The real impact of incremental access is the time it takes to perform a read or write operation to the final disk file. Without incremental access, loading a file means loading all of it into memory; saving a file means writing all of it back to disk. These operations can take an enormous amount of time. With incremental access, however, the time it takes to do all of this is not only spread over a longer period but also minimized a great deal—it takes zero time to read and write information that you aren't going to use and don't need to modify in any way. The idea of "incremental" really means "as needed."

If the changes you're making to a document, for example, mean changing a few characters in a block of text on a particular page, you need only to change the contents of the stream that holds that block of text. All other data on that page—and all other pages in the document—remain unaffected. As a result, saving these changes is very quick: rewrite one stream and you've finished. This chapter's Patron sample uses this idea—only the page being viewed is opened.

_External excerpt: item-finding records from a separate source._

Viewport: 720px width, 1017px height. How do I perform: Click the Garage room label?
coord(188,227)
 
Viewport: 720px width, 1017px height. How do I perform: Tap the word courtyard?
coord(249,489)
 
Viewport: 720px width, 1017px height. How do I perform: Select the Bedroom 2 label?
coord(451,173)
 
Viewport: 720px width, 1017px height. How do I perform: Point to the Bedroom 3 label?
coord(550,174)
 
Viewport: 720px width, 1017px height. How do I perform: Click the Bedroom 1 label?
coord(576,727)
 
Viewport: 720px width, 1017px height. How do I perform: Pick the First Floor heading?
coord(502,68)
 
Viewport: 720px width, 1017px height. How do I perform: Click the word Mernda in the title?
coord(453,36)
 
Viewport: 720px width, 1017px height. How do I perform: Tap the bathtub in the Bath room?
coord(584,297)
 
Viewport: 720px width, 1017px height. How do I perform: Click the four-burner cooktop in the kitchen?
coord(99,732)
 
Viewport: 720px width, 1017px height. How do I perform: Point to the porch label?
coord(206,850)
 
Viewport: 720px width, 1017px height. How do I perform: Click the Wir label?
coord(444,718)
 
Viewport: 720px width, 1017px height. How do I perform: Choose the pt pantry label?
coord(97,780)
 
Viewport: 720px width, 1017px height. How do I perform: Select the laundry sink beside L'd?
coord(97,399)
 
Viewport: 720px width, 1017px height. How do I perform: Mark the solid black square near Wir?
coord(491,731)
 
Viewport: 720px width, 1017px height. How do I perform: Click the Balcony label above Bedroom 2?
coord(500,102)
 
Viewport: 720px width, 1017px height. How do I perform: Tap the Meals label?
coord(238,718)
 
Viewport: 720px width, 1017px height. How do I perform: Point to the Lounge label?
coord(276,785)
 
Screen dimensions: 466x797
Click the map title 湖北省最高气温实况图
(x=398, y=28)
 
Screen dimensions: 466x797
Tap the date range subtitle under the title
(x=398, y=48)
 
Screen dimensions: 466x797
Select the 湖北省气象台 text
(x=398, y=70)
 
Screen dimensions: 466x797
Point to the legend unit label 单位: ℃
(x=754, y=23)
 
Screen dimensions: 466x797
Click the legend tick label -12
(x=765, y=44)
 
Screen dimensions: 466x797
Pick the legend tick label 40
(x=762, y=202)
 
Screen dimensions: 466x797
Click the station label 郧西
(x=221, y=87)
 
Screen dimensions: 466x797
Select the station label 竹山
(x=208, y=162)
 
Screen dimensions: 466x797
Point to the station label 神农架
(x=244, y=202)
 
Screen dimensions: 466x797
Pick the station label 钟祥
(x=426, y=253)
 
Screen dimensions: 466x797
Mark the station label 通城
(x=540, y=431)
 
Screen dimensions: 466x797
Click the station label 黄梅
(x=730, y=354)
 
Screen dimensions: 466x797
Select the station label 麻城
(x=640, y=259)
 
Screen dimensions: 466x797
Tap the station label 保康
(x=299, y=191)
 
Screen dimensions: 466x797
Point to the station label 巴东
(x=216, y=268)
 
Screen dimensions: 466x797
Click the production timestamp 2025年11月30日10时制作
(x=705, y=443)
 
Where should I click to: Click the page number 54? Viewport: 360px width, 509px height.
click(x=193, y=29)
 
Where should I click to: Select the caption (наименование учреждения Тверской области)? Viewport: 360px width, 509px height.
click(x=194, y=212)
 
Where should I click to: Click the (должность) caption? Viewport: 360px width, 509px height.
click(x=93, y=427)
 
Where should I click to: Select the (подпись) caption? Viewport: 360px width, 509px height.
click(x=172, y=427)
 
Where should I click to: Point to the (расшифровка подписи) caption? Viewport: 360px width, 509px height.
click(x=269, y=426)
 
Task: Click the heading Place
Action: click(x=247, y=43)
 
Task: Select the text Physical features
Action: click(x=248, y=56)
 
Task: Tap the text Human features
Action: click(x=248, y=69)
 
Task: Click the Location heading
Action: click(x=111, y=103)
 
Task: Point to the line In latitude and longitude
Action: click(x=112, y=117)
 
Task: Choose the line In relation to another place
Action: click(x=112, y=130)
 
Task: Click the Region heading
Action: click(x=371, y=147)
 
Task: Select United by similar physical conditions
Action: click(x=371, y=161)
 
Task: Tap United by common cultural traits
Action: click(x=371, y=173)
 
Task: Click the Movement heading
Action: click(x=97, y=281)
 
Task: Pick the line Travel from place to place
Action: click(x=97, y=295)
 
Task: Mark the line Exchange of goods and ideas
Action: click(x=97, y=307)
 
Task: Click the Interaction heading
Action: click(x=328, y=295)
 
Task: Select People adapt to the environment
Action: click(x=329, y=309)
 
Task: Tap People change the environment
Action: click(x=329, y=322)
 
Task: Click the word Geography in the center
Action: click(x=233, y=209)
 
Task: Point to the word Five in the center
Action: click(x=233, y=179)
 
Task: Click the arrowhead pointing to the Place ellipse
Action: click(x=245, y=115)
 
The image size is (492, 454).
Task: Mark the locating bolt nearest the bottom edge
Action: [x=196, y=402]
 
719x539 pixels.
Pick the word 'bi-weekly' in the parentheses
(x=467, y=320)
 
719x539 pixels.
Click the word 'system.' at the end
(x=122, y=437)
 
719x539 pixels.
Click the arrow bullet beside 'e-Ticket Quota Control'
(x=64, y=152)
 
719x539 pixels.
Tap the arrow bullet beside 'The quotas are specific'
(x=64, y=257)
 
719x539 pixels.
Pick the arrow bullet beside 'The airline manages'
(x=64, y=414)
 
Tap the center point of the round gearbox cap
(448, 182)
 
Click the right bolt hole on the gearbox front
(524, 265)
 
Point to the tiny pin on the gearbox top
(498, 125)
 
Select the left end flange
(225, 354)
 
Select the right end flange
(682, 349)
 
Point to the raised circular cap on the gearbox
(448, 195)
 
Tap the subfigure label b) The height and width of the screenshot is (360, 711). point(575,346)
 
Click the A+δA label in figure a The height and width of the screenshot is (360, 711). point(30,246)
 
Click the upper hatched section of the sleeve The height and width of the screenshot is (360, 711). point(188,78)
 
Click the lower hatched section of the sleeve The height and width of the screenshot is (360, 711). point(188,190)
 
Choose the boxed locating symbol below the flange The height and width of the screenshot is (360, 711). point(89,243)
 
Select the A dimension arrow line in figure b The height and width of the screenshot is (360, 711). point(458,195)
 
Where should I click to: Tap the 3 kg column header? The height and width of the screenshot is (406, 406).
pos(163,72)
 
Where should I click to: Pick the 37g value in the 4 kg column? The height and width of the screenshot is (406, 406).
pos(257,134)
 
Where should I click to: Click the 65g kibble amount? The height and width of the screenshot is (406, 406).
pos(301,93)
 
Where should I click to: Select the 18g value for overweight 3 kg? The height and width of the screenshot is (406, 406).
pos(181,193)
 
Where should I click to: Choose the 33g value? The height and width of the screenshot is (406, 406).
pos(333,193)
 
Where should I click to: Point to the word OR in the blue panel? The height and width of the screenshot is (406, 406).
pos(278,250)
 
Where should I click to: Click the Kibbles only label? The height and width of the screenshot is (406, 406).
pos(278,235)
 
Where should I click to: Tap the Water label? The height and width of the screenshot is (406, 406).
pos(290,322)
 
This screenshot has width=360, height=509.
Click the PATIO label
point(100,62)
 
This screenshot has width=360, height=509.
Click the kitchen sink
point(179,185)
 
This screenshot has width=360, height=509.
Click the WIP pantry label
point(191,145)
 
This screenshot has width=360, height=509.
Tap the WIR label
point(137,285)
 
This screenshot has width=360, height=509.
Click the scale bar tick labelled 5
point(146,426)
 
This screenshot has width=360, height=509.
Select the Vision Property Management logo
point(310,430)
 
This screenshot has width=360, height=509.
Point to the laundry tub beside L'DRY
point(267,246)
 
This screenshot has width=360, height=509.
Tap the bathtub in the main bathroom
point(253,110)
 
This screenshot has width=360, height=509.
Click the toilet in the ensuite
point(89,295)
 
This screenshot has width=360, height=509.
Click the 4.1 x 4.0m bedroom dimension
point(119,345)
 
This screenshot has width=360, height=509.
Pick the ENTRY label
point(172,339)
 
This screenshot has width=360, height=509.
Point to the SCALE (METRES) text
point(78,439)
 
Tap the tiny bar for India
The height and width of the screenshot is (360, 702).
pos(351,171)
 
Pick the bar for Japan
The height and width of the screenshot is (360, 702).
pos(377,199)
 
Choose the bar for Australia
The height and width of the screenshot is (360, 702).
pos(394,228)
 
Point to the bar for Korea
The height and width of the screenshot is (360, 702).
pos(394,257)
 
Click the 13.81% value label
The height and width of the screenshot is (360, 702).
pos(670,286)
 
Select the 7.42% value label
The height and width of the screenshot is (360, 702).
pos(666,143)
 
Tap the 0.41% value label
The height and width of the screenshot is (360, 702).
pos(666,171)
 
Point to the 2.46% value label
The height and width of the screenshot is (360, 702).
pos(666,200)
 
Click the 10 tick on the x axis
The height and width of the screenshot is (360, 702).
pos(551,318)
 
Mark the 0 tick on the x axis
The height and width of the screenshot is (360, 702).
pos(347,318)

The real trick to doing all this in a storage hierarchy is navigating the hierarchy to get to the stream that contains the information you want. This means a sequence of IStorage::OpenStorage (or CreateStorage) calls to navigate to the stream and an IStorage::OpenStream (or CreateStream) call to open the stream that you need to read or write. Of course, this does take time, and Structured Storage doesn't provide any sort of shortcut. Once you get there, however, you can read and write that stream in isolation without disturbing any other parts of the hierarchy, even if you write new information past the end of that stream. Structured Storage simply finds new space for the new information, requiring no modification to the rest of the file. If you delete information or even whole elements, the storage implementation simply marks that space as free and uses that space to write new information later. In other words, it performs garbage collection as necessary.

Of course, things can become fragmented in this manner, and to combat this you can create a storage and copy the existing file contents into it with IStorage::CopyTo. OLE will eliminate all unused space in the process. This is faster than rewriting the entire file, but it doesn't necessarily defragment stream contents within the file. If you repeat the CopyTo operation or manually rewrite the entire file, you'll defragment the contents as well. We'll see an example of how this works in "Compound File Defragmentation" at the end of this chapter.